> **Your objective**
Identify all lines below that hold "chevron" and collect them.

> **Extracted data**
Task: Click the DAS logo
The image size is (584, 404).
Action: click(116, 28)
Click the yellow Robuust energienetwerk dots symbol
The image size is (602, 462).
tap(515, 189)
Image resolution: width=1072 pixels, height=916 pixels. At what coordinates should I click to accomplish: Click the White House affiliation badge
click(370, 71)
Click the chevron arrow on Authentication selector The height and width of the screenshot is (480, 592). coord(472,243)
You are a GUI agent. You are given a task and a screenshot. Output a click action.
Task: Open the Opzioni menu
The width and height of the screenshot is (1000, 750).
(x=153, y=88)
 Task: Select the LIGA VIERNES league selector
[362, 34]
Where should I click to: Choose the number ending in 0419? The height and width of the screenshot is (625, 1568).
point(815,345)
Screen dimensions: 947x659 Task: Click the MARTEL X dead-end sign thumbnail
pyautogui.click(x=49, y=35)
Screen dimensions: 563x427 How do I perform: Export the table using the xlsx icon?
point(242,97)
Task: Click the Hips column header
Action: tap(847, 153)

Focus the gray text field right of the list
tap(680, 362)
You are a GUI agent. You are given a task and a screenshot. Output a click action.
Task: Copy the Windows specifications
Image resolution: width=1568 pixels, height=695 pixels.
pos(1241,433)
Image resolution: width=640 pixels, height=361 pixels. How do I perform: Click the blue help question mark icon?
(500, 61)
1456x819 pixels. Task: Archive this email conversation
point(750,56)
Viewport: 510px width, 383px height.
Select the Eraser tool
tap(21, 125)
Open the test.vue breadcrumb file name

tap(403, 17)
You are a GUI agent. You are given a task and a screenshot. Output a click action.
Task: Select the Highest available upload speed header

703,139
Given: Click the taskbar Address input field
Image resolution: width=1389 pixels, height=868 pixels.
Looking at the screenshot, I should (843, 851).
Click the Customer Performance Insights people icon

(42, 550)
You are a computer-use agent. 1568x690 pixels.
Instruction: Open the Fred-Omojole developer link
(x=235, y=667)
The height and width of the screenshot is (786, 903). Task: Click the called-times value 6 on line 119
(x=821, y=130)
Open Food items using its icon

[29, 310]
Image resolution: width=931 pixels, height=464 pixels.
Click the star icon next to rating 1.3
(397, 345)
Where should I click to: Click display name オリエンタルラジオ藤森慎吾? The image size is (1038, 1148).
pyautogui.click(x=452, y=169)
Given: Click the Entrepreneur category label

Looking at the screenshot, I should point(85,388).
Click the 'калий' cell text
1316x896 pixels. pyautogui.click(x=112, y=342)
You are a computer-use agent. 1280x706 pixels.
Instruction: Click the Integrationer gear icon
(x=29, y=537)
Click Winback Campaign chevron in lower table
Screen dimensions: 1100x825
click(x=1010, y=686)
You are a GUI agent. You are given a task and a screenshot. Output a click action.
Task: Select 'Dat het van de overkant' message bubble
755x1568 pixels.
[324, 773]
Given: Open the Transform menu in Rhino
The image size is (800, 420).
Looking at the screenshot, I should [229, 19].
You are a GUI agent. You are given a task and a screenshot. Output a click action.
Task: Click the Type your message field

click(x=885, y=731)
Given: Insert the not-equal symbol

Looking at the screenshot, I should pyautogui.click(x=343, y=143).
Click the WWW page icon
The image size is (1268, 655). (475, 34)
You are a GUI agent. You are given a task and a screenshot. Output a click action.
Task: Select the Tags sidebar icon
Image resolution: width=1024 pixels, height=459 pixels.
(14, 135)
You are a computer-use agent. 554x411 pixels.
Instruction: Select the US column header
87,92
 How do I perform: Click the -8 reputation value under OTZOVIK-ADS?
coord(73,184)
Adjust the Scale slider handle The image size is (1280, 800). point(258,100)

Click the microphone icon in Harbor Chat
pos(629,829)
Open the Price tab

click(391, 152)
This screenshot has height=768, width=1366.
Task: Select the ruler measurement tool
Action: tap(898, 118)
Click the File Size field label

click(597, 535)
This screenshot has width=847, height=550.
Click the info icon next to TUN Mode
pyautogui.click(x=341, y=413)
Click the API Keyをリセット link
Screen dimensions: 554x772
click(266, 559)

> **Task solution**
Click the chevron arrow on Authentication selector The height and width of the screenshot is (480, 592). coord(472,243)
Click Winback Campaign chevron in lower table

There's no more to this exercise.